Südtirol - Zwischen Bomben und Autonomie
Die relativ „milden“ Urteile sind damit zu erklären, dass der Präsident des Schwurgerichts, Gustavo Simonetti, auf Druck der Regierung Aldo Moro die Anklagen wegen Hochverrats – worauf lebenslänglich gestanden wäre – fallen ließ, die Attentäter also nicht im Sinne der Artikel 241 („Anschlag auf die Einheit des Staates“) und 283 („Anschlag auf die Verfassung“) verurteilt wurden, sondern wegen anderer Delikte (unerlaubter Besitz von Waffen und Sprengstoff, Anrichtung von Sachschäden usw.). Das war möglich gewesen, weil die Attentäter (von ihren Verteidigern überzeugt) von der Selbstbestimmung als Ziel ihrer Taten auf das der Autonomie umgeschwenkt waren. Viele der Verurteilten Südtiroler wurden später vorzeitig aus der Haft entlassen. Es gab, sowohl auf österreichischer als auch auf italienischer Seite offensichtlich der Wille, das Problem „Südtirol“ zu lösen.
Sepp Kerschbaumer als Führer des BAS wurde zu 15 Jahren und 11 Monaten Gefängnis verurteilt und verstarb bereits frühzeitig (1964) in der Haft. Seine Beisetzung wurde zu einer Demonstration: Mehr als 15.000 Menschen kamen zur Beerdigung. Denn wenn auch der BAS vom italienischen Staat als „terroristische und separatistische Bedrohung“ gesehen wurde, so wurden ihre Teilnehmer – im Volksmund verharmlosend als „Bumser“ bezeichnet – von einem großen Teil Südtiroler Bevölkerung als Freiheitskämpfer gesehen.
Nach der Ausschaltung der ersten Generation des BAS radikalisierten sich die verbliebenen Mitglieder, auch wegen der Kompromissbereitschaft, die sowohl die Südtiroler Volkspartei als auch die italienische Regierung zeigten. Neben flüchtigen BAS-Mitgliedern wie Georg Klotz und Luis Amplatz, traten nun auch vermehrt neonazistische Elemente in Erscheinung.
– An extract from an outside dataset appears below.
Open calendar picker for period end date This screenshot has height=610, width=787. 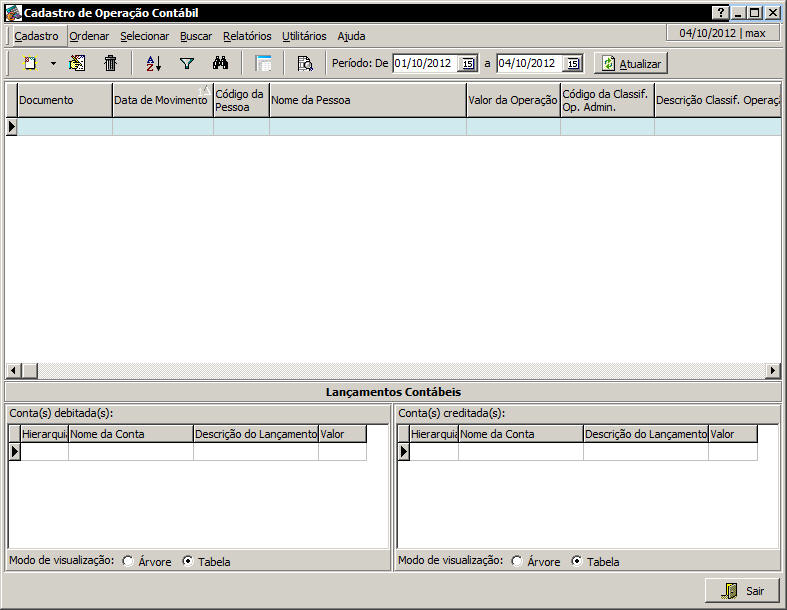[572, 64]
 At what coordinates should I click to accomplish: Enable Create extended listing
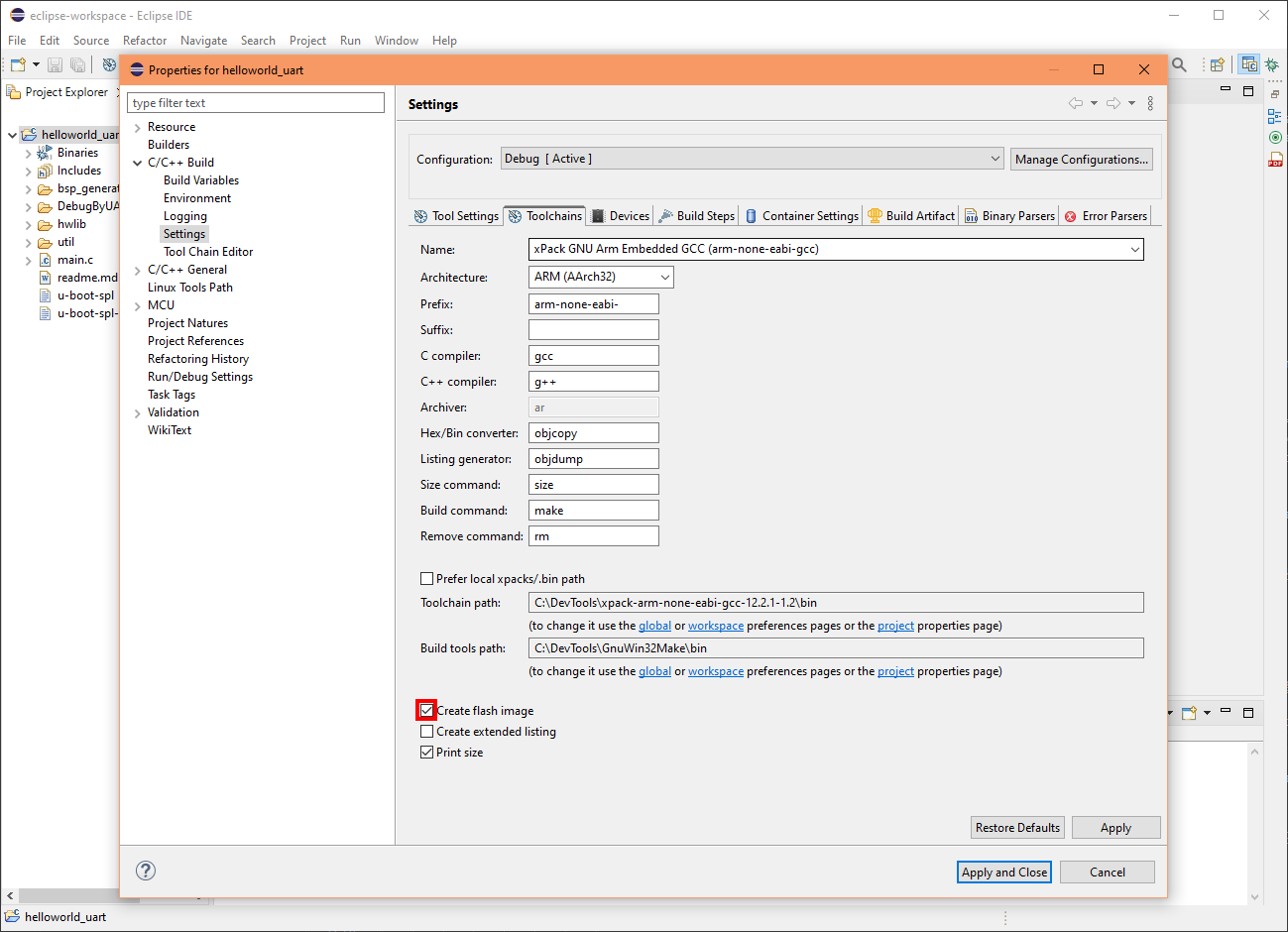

Aus diesem Grund wurde die zweite Serie von Attentaten (1961 bis 1969) viel gewalttätiger als die erste. Es gab 21 Tote (15 Staatsvertreter, zwei Zivilisten und vier Mitglieder des BAS), sowie 57 Verletzte (24 Staatsvertreter und 33 Zivilisten). Italien drohte mit einem Veto zum EWG-Beitritt Österreichs. Auch deshalb wuchs der Druck Österreichs auf die BAS-Aktivisten. Sowohl Italien als auch Österreich verfolgten jetzt den Terror ohne Rücksicht.
So wurde beispielsweise der Tiroler Landesrat und österreichische Nationalratsabgeordnete Aloys Oberhammer aufgrund seiner politischen Einstellung und seiner ideellen Mitarbeit beim BAS 1966 im zweiten Mailänder Prozess zu 30 Jahren Haft verurteilt.
Am 16. Dezember 1964 einigten sich die Außenminister Italiens und Österreichs, Saragat und Kreisky, auf einer Geheimkonferenz in Paris auf die Vorschläge der Neunzehnerkommission, die als Südtirol-Paket bezeichnet wurden und eine Reihe von Gesetzes- und Verfassungsänderungen beinhalteten. Sie sollten später zum zweiten Autonomiestatut führen.
1972 wurde das Paket schließlich endgültig ratifiziert. Die italienische Verfassung erkennt heute die Autonomie Südtirols, amtlich Autonome Provinz Bozen, offiziell an. Somit findet sich der Grundstein für die Südtiroler Autonomie direkt in Italiens höchster Rechtsquelle.